Exercise text:
Belgium and the United Kingdom: referral for euthanasia

Belgium legalized euthanasia (not assisted suicide) in September, 2002. The Euthanasia Act (S. 14) provides that physicians cannot be compelled to perform euthanasia and other persons cannot be forced to assist in it. It also requires that a physician who declines to perform euthanasia must transfer the patient's medical file to a physician or person designated by the patient if requested to do so, but there is no requirement to refer or otherwise actively facilitate the procedure.33

The Project has frequently argued that if physicians can be compelled to refer for abortion or contraception or other morally controversial services, one ought to expect that they will be forced to refer for legalized euthanasia or assisted suicide. This is precisely what has happened in Belgium. A joint Policy Statement on End of Life Decisions and Euthanasia signed by the Belgian Association of General Practitioners, the Academy at the Catholic University of Leuven and the Academy for Knowledge at the University of Ghent affirmed that physicians who object to euthanasia are obliged to help patients find a colleague who will provide the service.34

A different approach is evident in the United Kingdom. A euthanasia bill proposed by Lord Joffe included a provision that required an objecting physician to refer a patient for euthanasia. The British House of Lords' Select Committee studying the bill took oral and written evidence from numerous sources that protested the compulsory referral provision, testifying, one might say, to widespread understanding and acceptance of the principle of vicarious moralresponsibility.35 Moreover, the parliamentary Joint Committee on Human Rights advised the Select Commitee that a mandatory requirement to refer patients for euthanasia was probably a violation of the European Convention on Human Rights.36 Ultimately, Lord Joffe agreed to delete the provision for thisreason.37
Summary

This paper is confined to a review of the cases cited by Professors Cook and Dickens and their reasoning from them on the subject of referral for morally controversial procedures. Apart from brief reference to recent Belgian and British developments, no attempt has been made to marshal cases and arguments that offer support for the position of physicians who refuse to refer for services to which they object. Nonetheless, even this limited review of the subject leads to a number of conclusions.

• Zimmer v. Ringrose is not authority for the proposition that failure to refer a patient for reasons of conscience almost amounts to abandonment.

Parts of the exercise:
1. In the passage on euthanasia referral, retype the stretch from "This paper is" through "number of conclusions.".
2. Write what comes next in the passage on euthanasia referral, picking up after its final line.
The material that follows is not needed for any of this work.

Available data:
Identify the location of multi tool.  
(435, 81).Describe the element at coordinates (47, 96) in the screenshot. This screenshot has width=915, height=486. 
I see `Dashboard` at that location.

Answer list:
1.
This paper is confined to a review of the cases cited by Professors Cook and Dickens and their reasoning from them on the subject of referral for morally controversial procedures. Apart from brief reference to recent Belgian and British developments, no attempt has been made to marshal cases and arguments that offer support for the position of physicians who refuse to refer for services to which they object. Nonetheless, even this limited review of the subject leads to a number of conclusions.

2.
• McInerney v. MacDonald is not authority for the view that physicians have a fiduciary duty to refer patients for treatment to which they object for reasons of conscience.

• Malette vs. Shulman does not create a duty to do or facilitate what the physician believes to be wrong.

• The ruling in Nancy B v Hotel Dieu de Quebec is respectful of "the caregiver's comfort and conscience, empowering without ordering the physician to act;"it does not impose a duty to refer for morally controversial procedures.

• R v. Morgentaler did not establish the 'desire of the patient' as a fundamental principle governing the practice of medicine. The only references to freedom of conscience in Morgentaler support the view that physicians should not be forced to refer for services that they find morally objectionable.

• The authors' claim that "prior notice" is valid only if given when a patient is accepted is excessively rigid and inconsistent with the Canadian Medical Association's Code of Ethics.

• The first principle in the CMA Code of Ethics, "to put first the well-being of the patient,"co-exists with other sections of the Code and related policies that clearly do not expect referral by conscientious objectors. It cannot be taken out of context to fabricate a duty to refer for morally controversial procedures.

• To accept the authors' claims for mandatory referral in the case of abortion or the morning-after pill would set a precedent for mandatory referral for other controversial procedures, including euthanasia and assisted suicide

• The rejection by the British parliamentary committees of the compulsory referral provision in Lord Joffe's euthanasia bill supports the view that compulsory referral is an unjustifiable violation of freedom of conscience.